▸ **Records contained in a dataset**

◆ ◆ ◆ ◆ ◆

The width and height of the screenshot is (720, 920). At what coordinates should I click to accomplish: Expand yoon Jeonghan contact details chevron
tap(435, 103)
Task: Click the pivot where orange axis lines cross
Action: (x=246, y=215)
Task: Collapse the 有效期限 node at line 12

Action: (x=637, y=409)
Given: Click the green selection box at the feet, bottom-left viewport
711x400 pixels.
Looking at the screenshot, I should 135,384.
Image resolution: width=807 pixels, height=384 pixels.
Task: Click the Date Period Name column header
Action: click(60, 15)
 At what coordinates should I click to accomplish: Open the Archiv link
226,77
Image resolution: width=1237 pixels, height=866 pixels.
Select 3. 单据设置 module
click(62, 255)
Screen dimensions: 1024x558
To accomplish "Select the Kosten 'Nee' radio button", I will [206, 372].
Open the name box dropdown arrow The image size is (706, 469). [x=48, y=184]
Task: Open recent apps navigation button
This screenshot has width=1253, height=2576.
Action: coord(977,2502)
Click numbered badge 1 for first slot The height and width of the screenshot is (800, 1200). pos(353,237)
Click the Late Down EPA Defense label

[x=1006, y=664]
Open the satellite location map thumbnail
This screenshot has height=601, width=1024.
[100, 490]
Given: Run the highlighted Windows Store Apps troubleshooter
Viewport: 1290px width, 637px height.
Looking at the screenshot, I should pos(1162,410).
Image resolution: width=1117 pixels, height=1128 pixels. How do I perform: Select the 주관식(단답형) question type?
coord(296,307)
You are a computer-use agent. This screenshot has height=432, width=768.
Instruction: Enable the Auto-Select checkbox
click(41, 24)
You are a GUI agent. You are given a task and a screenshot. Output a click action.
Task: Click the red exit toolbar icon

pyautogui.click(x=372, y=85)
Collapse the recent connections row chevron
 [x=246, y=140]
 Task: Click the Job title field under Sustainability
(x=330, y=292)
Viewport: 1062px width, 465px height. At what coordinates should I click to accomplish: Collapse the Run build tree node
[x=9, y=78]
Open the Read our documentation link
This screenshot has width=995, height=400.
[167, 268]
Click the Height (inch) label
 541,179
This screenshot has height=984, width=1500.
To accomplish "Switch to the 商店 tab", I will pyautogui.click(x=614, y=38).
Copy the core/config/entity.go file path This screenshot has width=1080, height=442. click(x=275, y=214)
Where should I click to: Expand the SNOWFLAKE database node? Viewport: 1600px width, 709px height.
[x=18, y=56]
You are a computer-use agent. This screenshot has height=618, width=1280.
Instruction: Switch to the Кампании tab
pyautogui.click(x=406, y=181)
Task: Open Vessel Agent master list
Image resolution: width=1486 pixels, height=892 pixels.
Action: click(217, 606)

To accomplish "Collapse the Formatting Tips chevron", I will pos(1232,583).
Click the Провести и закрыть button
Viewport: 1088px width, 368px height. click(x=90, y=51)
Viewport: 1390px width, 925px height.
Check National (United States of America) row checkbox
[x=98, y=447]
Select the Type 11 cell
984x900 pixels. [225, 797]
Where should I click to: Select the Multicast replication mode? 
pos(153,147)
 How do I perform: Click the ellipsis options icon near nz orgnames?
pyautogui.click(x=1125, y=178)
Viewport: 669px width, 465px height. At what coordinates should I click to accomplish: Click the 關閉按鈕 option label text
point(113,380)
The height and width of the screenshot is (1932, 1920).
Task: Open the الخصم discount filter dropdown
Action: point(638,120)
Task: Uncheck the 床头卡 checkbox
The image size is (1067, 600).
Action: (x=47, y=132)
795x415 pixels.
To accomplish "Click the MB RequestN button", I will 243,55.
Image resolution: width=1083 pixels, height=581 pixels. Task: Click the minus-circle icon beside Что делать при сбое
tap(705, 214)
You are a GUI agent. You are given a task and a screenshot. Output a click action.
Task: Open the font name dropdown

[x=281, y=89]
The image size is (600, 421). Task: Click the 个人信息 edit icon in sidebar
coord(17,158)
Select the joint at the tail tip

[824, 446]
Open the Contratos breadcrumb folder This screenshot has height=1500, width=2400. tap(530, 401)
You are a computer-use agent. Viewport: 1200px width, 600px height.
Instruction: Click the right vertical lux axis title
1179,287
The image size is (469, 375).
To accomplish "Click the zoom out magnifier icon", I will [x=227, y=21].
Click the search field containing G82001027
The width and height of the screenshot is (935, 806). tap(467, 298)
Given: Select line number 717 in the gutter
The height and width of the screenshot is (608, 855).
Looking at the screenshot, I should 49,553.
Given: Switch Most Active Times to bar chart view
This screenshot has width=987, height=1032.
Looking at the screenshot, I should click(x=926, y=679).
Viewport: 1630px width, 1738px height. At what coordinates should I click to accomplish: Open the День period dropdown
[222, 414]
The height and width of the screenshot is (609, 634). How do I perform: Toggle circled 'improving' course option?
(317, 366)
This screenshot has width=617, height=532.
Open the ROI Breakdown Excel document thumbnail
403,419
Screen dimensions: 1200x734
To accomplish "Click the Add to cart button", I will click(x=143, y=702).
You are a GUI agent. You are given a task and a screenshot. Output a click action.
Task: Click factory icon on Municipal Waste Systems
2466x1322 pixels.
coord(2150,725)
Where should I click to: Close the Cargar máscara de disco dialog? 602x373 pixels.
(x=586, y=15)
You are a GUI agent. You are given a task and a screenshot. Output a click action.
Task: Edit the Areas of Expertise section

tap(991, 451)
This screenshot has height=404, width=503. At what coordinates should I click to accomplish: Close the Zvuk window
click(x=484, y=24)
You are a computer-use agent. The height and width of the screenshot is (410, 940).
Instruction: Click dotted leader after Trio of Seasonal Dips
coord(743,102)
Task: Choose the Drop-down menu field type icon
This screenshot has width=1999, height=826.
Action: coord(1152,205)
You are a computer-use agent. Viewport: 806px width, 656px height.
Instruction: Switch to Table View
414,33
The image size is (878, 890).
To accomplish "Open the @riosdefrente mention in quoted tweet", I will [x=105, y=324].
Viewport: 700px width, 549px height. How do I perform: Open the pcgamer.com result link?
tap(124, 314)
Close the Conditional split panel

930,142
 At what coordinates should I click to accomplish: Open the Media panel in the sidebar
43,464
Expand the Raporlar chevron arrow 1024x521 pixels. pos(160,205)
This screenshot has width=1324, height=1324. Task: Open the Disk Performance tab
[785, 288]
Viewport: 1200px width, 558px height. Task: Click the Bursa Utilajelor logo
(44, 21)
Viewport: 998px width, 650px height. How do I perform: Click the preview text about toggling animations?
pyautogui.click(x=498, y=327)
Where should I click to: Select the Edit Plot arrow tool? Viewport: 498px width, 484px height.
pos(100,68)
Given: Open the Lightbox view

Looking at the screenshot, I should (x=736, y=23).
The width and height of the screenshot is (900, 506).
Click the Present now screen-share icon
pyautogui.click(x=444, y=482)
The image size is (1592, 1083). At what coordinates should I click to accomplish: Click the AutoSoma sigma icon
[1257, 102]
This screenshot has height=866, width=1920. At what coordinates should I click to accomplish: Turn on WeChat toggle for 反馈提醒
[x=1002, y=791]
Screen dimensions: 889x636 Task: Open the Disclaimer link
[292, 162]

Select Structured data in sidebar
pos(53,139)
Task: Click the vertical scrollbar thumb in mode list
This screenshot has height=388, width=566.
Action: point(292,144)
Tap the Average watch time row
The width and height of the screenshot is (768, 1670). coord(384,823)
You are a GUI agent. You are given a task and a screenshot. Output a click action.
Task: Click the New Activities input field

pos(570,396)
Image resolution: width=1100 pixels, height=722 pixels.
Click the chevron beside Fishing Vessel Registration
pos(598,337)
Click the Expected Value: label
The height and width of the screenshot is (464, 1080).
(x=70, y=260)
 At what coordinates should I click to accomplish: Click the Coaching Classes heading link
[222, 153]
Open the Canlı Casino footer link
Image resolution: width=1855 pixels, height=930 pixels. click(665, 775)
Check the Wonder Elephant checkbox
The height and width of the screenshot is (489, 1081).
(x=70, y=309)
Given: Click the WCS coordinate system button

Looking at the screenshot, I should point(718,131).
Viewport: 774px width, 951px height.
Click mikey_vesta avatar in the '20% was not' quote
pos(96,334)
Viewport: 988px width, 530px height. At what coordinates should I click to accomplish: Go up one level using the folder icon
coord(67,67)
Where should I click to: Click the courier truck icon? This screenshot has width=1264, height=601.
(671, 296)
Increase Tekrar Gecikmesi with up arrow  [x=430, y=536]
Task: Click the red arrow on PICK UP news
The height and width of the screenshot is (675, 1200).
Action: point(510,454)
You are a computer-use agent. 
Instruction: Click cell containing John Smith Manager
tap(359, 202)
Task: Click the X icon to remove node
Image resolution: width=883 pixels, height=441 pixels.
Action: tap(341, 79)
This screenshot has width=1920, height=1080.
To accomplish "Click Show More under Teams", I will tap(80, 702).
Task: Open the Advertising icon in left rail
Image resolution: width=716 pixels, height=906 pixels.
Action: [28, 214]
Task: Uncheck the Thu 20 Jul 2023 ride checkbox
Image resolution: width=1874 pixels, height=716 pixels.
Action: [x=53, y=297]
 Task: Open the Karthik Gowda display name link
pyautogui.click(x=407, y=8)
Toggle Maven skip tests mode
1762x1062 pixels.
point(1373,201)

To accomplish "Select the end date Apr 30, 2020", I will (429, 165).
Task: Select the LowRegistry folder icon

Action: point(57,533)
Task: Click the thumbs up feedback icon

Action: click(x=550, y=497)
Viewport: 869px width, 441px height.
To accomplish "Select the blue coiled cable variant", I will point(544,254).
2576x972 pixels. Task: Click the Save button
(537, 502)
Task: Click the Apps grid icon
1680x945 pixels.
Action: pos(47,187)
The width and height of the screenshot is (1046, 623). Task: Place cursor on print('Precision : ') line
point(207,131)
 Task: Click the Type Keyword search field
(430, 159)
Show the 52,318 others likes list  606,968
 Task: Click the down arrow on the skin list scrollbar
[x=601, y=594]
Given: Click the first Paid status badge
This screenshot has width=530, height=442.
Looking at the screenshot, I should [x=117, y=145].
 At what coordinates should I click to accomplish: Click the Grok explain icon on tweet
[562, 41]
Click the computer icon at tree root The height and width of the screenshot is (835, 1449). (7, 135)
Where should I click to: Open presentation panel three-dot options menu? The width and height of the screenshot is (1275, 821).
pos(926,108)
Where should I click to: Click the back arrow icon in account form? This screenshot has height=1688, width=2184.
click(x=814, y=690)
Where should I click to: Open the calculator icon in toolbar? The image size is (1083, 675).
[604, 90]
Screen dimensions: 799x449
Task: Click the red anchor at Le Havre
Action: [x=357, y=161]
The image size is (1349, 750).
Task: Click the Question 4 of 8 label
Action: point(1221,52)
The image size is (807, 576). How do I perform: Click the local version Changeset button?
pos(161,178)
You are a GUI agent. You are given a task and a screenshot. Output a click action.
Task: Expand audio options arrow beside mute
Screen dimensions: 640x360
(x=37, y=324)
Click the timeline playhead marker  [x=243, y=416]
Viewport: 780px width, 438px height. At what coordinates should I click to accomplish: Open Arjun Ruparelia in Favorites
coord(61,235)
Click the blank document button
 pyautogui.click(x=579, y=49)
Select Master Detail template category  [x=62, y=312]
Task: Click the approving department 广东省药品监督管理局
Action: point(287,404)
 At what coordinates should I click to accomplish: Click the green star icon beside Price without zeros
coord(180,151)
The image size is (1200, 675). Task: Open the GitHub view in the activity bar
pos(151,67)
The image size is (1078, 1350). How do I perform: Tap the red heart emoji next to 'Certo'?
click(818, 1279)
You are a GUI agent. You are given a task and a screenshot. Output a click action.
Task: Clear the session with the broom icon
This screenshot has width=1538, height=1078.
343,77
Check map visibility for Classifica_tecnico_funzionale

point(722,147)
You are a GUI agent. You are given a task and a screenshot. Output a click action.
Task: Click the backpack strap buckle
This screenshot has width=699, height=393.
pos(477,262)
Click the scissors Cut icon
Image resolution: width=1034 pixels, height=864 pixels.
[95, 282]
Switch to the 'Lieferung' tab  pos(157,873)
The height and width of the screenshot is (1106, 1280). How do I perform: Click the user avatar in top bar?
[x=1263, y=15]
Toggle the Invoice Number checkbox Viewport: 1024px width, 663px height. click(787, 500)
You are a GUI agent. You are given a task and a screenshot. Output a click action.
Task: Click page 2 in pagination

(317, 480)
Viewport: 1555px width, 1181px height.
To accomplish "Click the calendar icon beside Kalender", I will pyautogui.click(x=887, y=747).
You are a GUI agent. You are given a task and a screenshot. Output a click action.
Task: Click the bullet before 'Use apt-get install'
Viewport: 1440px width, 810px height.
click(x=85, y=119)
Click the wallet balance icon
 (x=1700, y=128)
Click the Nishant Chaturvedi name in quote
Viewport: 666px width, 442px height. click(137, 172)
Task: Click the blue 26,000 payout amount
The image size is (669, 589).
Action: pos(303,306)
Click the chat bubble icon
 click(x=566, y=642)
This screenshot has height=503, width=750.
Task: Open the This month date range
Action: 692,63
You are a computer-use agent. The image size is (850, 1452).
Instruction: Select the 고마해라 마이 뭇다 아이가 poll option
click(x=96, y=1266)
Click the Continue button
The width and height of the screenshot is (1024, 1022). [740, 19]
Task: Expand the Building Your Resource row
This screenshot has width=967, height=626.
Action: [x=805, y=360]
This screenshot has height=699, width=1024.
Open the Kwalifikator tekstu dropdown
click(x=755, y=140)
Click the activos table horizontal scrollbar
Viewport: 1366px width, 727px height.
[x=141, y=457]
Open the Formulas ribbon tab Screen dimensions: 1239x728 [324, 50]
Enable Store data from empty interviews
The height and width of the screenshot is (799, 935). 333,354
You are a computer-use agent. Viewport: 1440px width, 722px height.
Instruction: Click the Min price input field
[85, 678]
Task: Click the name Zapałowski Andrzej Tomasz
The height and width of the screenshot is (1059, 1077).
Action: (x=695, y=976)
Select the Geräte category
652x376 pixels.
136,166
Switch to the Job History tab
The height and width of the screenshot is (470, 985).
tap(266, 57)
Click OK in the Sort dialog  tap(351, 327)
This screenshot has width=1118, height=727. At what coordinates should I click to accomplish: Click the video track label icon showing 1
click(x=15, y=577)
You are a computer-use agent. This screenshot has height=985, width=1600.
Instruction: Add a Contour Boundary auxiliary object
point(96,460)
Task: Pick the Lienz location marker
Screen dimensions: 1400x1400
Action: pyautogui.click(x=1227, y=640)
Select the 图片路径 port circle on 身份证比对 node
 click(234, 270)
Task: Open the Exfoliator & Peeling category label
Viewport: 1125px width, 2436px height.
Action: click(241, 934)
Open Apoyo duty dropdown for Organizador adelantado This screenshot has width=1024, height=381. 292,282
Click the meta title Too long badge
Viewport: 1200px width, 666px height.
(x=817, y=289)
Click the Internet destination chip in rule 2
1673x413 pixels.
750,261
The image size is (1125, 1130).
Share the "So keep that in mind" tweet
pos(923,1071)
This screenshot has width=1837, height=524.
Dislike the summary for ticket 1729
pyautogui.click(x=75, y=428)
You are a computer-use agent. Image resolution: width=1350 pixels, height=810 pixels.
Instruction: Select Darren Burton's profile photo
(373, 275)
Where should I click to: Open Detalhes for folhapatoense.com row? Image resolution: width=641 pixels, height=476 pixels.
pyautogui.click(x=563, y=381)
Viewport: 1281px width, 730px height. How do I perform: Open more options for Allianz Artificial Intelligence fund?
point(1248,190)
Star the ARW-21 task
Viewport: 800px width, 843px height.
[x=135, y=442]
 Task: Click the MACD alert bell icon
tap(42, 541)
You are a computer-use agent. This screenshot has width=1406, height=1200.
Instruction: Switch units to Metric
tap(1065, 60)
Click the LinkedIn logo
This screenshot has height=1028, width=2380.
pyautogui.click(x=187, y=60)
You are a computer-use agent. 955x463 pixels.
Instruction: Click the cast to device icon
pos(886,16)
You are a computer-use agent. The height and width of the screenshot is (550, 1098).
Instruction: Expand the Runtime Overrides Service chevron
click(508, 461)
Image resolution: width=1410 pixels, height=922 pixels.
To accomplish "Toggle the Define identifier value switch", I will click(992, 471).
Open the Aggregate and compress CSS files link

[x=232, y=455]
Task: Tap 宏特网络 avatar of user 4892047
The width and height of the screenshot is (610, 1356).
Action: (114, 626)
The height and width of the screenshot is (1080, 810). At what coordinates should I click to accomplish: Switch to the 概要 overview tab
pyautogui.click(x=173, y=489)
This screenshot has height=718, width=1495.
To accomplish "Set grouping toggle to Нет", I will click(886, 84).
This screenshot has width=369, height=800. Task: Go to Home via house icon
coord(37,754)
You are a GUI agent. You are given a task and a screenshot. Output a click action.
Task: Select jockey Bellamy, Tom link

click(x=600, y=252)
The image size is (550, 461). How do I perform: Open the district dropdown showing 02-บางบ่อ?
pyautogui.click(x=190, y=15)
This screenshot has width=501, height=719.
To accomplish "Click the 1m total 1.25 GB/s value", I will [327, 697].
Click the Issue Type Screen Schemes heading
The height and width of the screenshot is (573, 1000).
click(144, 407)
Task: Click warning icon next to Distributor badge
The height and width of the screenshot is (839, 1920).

◆ ◆ ◆ ◆ ◆

▸ **EXERCISE BRIEF**
Would you output, from the records above, exactly the run of lines that starts at the line containing "Where should I click to: Open Detalhes" and ends at the line containing "has width=1406, height=1200.", and only that run?

▸ **RESULT OF THE EXERCISE**
Where should I click to: Open Detalhes for folhapatoense.com row? Image resolution: width=641 pixels, height=476 pixels.
pyautogui.click(x=563, y=381)
Viewport: 1281px width, 730px height. How do I perform: Open more options for Allianz Artificial Intelligence fund?
point(1248,190)
Star the ARW-21 task
Viewport: 800px width, 843px height.
[x=135, y=442]
 Task: Click the MACD alert bell icon
tap(42, 541)
You are a computer-use agent. This screenshot has width=1406, height=1200.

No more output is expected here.